● WHAT YOU WILL DO
The entries are to be repeated in full, without any change.
^^^^^^^^
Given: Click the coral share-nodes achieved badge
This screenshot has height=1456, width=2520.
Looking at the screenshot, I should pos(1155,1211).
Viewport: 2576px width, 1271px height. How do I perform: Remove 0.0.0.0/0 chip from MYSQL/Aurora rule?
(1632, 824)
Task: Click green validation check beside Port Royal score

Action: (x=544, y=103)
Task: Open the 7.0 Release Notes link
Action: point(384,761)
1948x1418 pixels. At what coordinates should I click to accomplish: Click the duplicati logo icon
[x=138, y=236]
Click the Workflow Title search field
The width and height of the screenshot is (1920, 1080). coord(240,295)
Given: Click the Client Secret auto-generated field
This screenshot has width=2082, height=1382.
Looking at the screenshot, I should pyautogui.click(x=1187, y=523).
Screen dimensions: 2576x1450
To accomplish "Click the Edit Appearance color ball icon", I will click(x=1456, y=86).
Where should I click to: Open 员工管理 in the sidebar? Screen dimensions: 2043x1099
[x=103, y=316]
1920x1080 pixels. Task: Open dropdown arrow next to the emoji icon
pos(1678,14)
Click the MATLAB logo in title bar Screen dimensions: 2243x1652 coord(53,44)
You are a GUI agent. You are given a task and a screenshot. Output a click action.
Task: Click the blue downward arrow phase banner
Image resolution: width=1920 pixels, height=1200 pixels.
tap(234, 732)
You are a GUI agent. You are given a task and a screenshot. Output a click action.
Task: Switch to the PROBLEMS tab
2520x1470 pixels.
^^^^^^^^
● FINISHED EXERCISE
Given: Click the coral share-nodes achieved badge
This screenshot has height=1456, width=2520.
Looking at the screenshot, I should pos(1155,1211).
Viewport: 2576px width, 1271px height. How do I perform: Remove 0.0.0.0/0 chip from MYSQL/Aurora rule?
(1632, 824)
Task: Click green validation check beside Port Royal score

Action: (x=544, y=103)
Task: Open the 7.0 Release Notes link
Action: point(384,761)
1948x1418 pixels. At what coordinates should I click to accomplish: Click the duplicati logo icon
[x=138, y=236]
Click the Workflow Title search field
The width and height of the screenshot is (1920, 1080). coord(240,295)
Given: Click the Client Secret auto-generated field
This screenshot has width=2082, height=1382.
Looking at the screenshot, I should pyautogui.click(x=1187, y=523).
Screen dimensions: 2576x1450
To accomplish "Click the Edit Appearance color ball icon", I will click(x=1456, y=86).
Where should I click to: Open 员工管理 in the sidebar? Screen dimensions: 2043x1099
[x=103, y=316]
1920x1080 pixels. Task: Open dropdown arrow next to the emoji icon
pos(1678,14)
Click the MATLAB logo in title bar Screen dimensions: 2243x1652 coord(53,44)
You are a GUI agent. You are given a task and a screenshot. Output a click action.
Task: Click the blue downward arrow phase banner
Image resolution: width=1920 pixels, height=1200 pixels.
tap(234, 732)
You are a GUI agent. You are given a task and a screenshot. Output a click action.
Task: Switch to the PROBLEMS tab
2520x1470 pixels.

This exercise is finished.